"Don't need to be cured, need to be left alone,” says the description of the ‘Introvert Feels’ Instagram account, boasting more than 217k followers.
While it’s clear how many people enjoy browsing the memes shared by the account, it’s not as easy to determine how many people can relate to them or how many consider themselves to be introverts. But according to the lecturer and author of Quiet: The Power of Introverts in a World That Can't Stop Talking, Susan Cain, somewhere between a third and half of the population are introverts.
If you’re unsure what exactly makes someone an introvert, there is no one right answer. But, according to former clinical psychologist Dr. Leon F. Seltzer, one of the things that are characteristic of introverted people is that they keep many of their feelings to themselves, lacking the motivation to share that’s reflective of extroverts.
“They also tend to be much more introspective and emotionally more distant from others than are their personality counterparts,” he added in a recent interview with Bored Panda.
Talking about what determines whether a person is an introvert or an extrovert, Dr. Seltzer noted that it’s largely genetic and not something that the individual consciously chooses. “At times, however, environmental contingencies can ‘train’ a person not to trust others, and so become more introverted than their genes would have them be,” he said.
Like most things, introversion, too, is often misunderstood. Talking about things people often mistakenly consider to be introversion, Dr. Seltzer said that can be someone who is a shy extrovert, for example. “Though this is hardly common,” he added, saying that some extroverts are simply less "out there" than others.
“Moreover, a quiet person isn't necessarily an introvert. It's best to see things that are peculiarly human as existing on a continuum,” the expert said, providing another example of a common misconception.
Talking about introversion during her TED Talk, Cain pointed out that being an introvert doesn’t equal being shy, which is what some people tend to think.
“Shyness is about fear of social judgement, [while] introversion is more about how you respond to stimulation; including social stimulation,” she said. “So extraverts really crave large amounts of stimulation, whereas introverts feel at their most alive and their most switched on and their most capable when they’re in quieter, more low-key environments.”
Sometimes, due to the differences between introverts and extroverts, it can be difficult for the two groups to really understand each other and see where their counterparts are coming from. But it’s important to at least try to.

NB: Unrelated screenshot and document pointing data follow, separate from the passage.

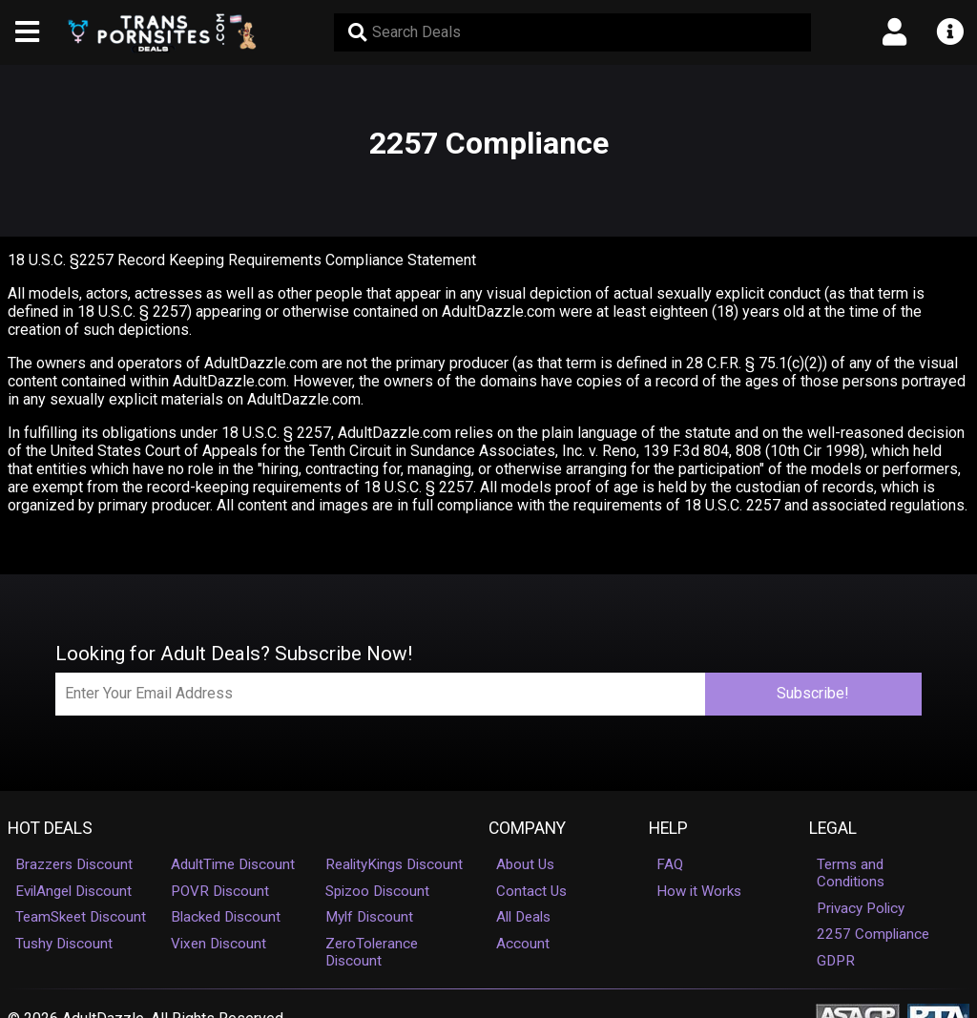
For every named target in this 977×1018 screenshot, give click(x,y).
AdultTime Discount (233, 864)
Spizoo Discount (377, 891)
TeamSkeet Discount (80, 916)
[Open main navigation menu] (28, 32)
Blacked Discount (226, 916)
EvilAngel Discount (73, 891)
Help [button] (668, 828)
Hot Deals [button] (50, 828)
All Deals (523, 916)
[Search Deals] (572, 32)
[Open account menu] (895, 32)
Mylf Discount (369, 916)
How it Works (698, 891)
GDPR (836, 960)
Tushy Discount (64, 943)
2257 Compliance (873, 934)
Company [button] (527, 828)
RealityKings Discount (394, 864)
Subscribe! (813, 693)
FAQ (669, 864)
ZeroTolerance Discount (371, 952)
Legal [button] (833, 828)
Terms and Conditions (850, 873)
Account (523, 943)
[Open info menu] (949, 32)
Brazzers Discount (74, 864)
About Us (525, 864)
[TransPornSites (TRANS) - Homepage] (163, 32)
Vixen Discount (218, 943)
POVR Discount (220, 891)
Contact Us (531, 891)
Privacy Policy (860, 908)
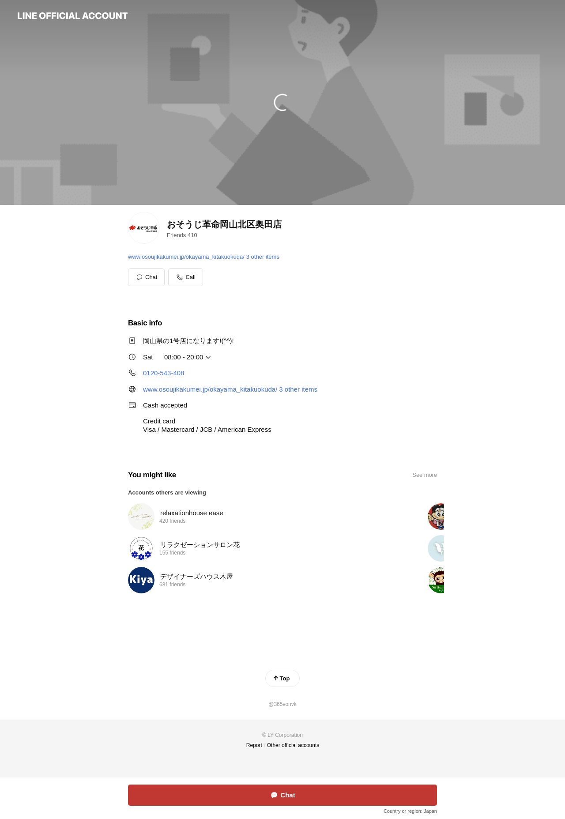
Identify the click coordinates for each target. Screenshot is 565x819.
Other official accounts (293, 745)
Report (254, 745)
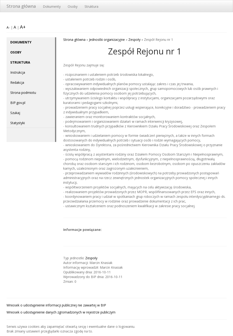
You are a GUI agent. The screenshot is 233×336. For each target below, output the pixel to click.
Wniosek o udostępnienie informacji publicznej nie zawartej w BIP (56, 305)
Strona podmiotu (23, 92)
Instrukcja (17, 72)
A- (8, 27)
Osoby (73, 6)
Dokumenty (52, 6)
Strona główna (21, 6)
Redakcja (17, 82)
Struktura (91, 6)
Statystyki (17, 123)
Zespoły (134, 39)
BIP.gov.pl (17, 102)
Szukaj (15, 113)
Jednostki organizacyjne (107, 39)
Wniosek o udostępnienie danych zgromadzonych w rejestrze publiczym (61, 312)
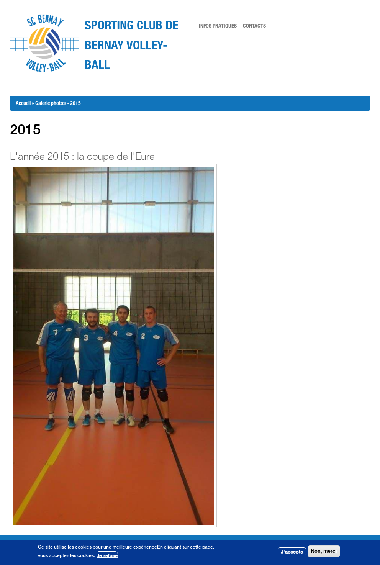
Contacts (254, 25)
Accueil (23, 103)
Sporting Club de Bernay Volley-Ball (131, 44)
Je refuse (107, 556)
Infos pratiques (218, 25)
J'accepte (292, 552)
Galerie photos (50, 103)
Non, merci (324, 551)
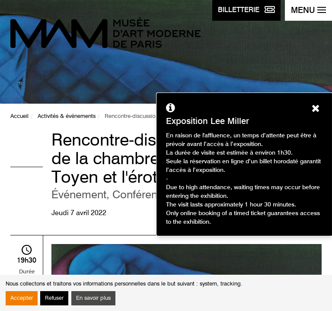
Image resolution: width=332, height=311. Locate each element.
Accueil (19, 116)
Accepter (21, 298)
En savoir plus (93, 298)
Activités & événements (67, 116)
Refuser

“Understanding is only the first step. What's required beyond that is mutual respect and acceptance,” Dr. Seltzer told Bored Panda. “Humans and their perspectives are determined both by genetics and environment, and so it's essential that we move beyond the ‘blame game’ and appreciate that everyone's perspective has (subjective) validity. What ‘feels’ right to one person will feel wrong to another, and vice versa. But at our core, we're very much the same, and this is why reconciliation is seminal in resolving disagreement and reducing opposition.”
The expert continued to suggest that true understanding has to be emotional, not simply cognitive, if there is to be full acceptance of others' viewpoints that are different from one's own.
While some people love to say that opposites attract, they likely don’t mean extroverts and introverts, as Dr. Seltzer believes that it is much easier for introverted people to befriend likeminded individuals than it is their extroverted counterparts.
“The latter alternative makes little sense to me. It's much more challenging to befriend someone whose views differ significantly from yours. And the phrase ‘opposites attract’ is one that's used predominantly in a romantic context, and certainly isn't limited to the introversion/extroversion aspect of personality,” the expert said.